François Ozon remplit donc son rôle de surdoué dans un cinéma français qui ne sait qu’en faire. Ayant déçu, il ne pouvait que ravir. Ce fut chose faite avec « Sous le sable » reconnu par tous. Elégant filmeur d’actrice, il s’offrit ensuite un coffre à jouets idéal avec « 8 femmes », gros succès au box office. Les films suivants, c’était fatal, n’ont presque pas été vus et se sont fait descendre par la critique. Ozon semble s’en moquer, ayant constamment 2 coups d’avance.

A ce jeu, il n’est pas toujours gagnant. L’homme se retrouve ainsi à enchaîner les avancées en terre inconnue avec les repli en territoire multi défrichés. A l’aventureux « Sous le sable » succède l’objet mode et vide « 8 femmes » puis l’exercice de style frigide « Swimming pool ». Paradoxalement, ce sont parfois les projets les plus intimes qui se révèlent les plus conservateurs formellement (« Le temps qu’il reste » et « Le refuge »).

Je n’ai aucune envie de dire du mal de François Ozon (le cinéma français compte trop peu de surdoués) mais je confirme que je le préfère lorsqu’il se met en danger.

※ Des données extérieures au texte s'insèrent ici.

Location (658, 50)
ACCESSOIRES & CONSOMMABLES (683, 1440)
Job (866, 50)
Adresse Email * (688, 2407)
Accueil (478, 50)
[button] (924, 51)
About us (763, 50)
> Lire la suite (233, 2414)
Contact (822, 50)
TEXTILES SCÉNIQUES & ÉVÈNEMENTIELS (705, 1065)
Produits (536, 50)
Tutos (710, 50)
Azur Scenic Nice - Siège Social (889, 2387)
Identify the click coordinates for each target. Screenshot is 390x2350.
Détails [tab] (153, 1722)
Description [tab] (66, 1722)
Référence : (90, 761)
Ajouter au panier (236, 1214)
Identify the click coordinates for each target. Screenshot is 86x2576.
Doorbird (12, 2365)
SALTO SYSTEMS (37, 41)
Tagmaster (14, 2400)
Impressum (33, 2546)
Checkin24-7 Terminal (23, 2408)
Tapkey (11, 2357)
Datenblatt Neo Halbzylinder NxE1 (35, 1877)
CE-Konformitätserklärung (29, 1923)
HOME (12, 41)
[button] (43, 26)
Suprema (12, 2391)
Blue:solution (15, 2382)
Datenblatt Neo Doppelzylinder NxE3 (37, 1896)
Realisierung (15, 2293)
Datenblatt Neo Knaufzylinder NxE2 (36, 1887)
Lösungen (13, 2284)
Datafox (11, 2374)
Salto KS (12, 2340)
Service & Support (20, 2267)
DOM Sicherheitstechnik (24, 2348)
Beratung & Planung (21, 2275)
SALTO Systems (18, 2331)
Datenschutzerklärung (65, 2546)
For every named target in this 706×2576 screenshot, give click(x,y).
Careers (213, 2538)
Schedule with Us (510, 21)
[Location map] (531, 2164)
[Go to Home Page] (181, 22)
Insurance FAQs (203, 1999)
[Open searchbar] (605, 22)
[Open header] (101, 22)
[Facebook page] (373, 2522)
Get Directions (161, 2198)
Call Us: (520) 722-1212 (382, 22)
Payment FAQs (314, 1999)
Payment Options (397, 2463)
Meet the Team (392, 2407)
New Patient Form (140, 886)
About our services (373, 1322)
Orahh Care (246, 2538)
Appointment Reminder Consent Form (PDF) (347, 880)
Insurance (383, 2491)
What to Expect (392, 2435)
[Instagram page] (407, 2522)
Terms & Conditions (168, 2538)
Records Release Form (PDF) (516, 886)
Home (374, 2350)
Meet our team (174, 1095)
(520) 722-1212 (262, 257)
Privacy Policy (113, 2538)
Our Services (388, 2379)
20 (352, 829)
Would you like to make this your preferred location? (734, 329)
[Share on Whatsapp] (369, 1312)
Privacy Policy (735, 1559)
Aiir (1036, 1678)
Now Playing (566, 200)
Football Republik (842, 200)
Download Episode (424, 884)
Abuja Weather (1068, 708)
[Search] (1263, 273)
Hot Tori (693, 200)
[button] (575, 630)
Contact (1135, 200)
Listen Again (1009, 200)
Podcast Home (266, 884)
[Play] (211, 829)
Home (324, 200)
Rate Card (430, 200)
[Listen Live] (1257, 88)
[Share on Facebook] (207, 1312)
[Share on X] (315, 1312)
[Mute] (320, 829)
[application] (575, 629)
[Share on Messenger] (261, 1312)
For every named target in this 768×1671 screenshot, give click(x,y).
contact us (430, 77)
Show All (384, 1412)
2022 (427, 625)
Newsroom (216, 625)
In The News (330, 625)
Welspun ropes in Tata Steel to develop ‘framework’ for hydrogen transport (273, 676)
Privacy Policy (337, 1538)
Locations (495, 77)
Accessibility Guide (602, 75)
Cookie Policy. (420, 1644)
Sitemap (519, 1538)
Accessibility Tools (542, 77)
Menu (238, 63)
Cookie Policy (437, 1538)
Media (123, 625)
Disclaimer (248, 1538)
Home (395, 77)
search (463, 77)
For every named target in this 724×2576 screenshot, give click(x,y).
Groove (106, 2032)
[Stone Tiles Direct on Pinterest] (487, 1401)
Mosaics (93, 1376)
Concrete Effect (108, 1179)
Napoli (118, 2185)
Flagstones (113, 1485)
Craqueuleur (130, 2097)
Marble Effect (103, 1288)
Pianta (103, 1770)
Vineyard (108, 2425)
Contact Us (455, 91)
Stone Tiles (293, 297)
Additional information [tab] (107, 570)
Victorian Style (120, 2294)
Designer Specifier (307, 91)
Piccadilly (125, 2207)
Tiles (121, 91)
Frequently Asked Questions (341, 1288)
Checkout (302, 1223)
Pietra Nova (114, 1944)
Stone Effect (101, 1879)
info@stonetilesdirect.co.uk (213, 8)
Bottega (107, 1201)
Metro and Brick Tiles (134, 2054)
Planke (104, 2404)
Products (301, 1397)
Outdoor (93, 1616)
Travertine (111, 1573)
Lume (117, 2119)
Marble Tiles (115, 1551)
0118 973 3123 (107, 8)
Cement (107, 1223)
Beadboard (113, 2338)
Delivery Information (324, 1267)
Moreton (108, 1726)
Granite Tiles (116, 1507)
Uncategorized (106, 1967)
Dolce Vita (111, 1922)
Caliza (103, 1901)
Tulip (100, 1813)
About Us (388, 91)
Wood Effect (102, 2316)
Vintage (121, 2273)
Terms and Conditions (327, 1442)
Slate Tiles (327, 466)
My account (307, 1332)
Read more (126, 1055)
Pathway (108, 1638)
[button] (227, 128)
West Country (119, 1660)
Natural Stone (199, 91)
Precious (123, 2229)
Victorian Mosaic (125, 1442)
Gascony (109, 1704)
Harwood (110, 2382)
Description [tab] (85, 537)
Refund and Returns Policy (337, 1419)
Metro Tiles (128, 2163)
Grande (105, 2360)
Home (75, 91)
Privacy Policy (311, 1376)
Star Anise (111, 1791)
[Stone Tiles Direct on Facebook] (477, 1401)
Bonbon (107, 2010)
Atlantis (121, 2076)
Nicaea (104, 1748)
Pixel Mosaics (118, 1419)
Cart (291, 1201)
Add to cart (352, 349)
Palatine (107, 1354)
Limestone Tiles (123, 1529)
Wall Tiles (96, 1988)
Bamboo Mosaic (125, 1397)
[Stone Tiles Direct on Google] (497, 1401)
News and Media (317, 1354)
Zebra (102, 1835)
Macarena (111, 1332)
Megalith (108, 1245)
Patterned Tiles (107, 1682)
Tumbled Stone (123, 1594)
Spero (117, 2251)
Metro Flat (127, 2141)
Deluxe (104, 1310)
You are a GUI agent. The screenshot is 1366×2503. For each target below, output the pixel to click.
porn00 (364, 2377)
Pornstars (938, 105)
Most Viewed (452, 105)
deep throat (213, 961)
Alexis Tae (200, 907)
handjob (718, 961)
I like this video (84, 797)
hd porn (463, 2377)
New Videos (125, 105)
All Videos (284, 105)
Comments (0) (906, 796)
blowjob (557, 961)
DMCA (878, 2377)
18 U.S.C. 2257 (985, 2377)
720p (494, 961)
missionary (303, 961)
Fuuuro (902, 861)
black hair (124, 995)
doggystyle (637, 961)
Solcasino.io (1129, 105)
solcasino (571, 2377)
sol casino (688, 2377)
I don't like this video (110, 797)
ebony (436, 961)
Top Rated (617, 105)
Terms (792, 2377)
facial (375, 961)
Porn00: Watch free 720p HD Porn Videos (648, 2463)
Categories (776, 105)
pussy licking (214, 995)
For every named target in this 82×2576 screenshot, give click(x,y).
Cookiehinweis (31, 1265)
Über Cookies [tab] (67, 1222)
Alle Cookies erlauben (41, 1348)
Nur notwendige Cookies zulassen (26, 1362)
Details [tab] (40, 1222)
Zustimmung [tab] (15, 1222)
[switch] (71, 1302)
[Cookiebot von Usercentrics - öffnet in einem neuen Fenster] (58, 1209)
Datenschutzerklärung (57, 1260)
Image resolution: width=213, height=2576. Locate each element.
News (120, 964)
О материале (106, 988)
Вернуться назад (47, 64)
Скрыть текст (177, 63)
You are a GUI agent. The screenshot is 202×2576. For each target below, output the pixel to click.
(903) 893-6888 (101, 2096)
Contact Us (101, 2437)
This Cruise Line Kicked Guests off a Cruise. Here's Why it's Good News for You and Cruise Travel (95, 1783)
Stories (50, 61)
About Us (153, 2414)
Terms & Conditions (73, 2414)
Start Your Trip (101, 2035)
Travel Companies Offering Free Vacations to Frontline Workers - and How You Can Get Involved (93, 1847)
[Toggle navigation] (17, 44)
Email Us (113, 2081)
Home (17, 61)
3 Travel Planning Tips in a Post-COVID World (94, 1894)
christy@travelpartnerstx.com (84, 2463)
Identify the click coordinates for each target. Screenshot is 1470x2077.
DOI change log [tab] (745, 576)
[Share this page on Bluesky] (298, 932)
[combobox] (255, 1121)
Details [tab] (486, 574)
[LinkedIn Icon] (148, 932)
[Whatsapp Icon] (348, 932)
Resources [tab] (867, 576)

Aujourd’hui, il tente le voyage au delà de la Manche, toujours rude pour les cinéastes français (qui traitent pourtant avec égard les comédiens d’Albion). Il se confronte surtout à un personnage too much, qui menace constamment d’engloutir le film. La pulpeuse Romola Garai incarne joyeusement une romancière de gare qui se voit en écrivaine de génie. Hystérique et fascinée par le kitsch, Angel se construit un monde à sa mesure, un Xanadu de pacotille que personne n’aura l’imprudence de percer à jour.

Malin, Ozon joue le gentilhomme qui n’est pas dupe mais reste sous le charme. Comme Tim Burton laissait croire à Ed Wood qu’il était un cinéaste visionnaire, Ozon reconnaît à son héroïne une puissance de représentation qui ne cesse de stimuler sa propre mise en scène.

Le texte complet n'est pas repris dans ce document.